▸ **Task instructions**: Transcribe every entry that follows, word for word, and omit the images.

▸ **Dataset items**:
********

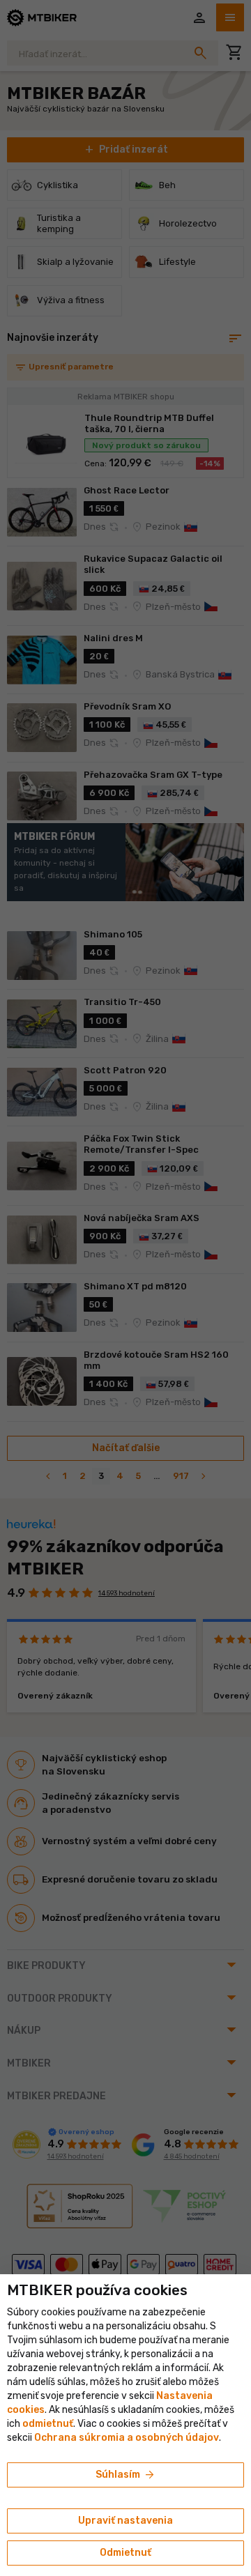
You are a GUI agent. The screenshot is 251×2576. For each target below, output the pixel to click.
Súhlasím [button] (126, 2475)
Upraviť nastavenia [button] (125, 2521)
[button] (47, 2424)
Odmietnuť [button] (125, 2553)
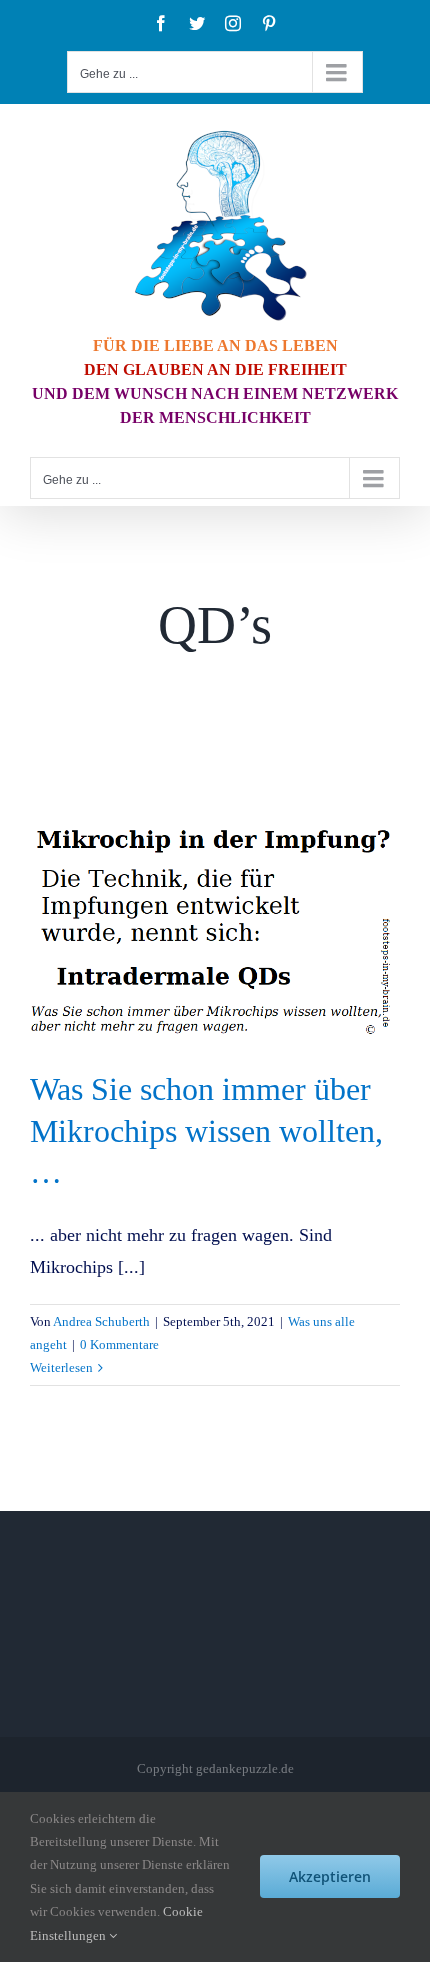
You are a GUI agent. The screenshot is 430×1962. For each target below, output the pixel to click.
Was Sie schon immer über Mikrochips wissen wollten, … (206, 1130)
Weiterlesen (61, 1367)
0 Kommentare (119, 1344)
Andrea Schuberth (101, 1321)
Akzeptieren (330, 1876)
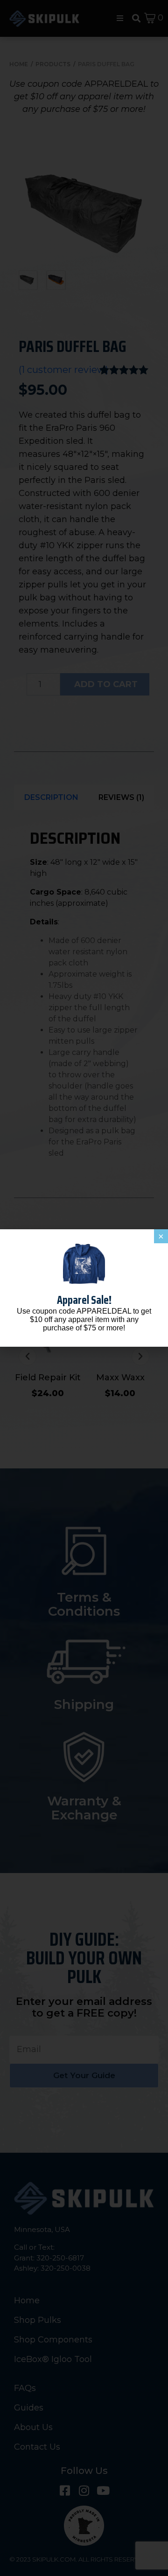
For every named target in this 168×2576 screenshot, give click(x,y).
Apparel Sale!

********

▸ **The completed task**:
You are a GUI agent. The screenshot is 251×2576. For each target below, output the pixel to click.
Súhlasím [button] (126, 2475)
Upraviť nastavenia [button] (125, 2521)
[button] (47, 2424)
Odmietnuť [button] (125, 2553)
You are a GUI agent. The screenshot is 430×1962. For each target below, output the pixel to click.
Was Sie schon immer über Mikrochips wissen wollten, … (206, 1130)
Weiterlesen (61, 1367)
0 Kommentare (119, 1344)
Andrea Schuberth (101, 1321)
Akzeptieren (330, 1876)
For every named target in this 168×2576 screenshot, give click(x,y).
Apparel Sale!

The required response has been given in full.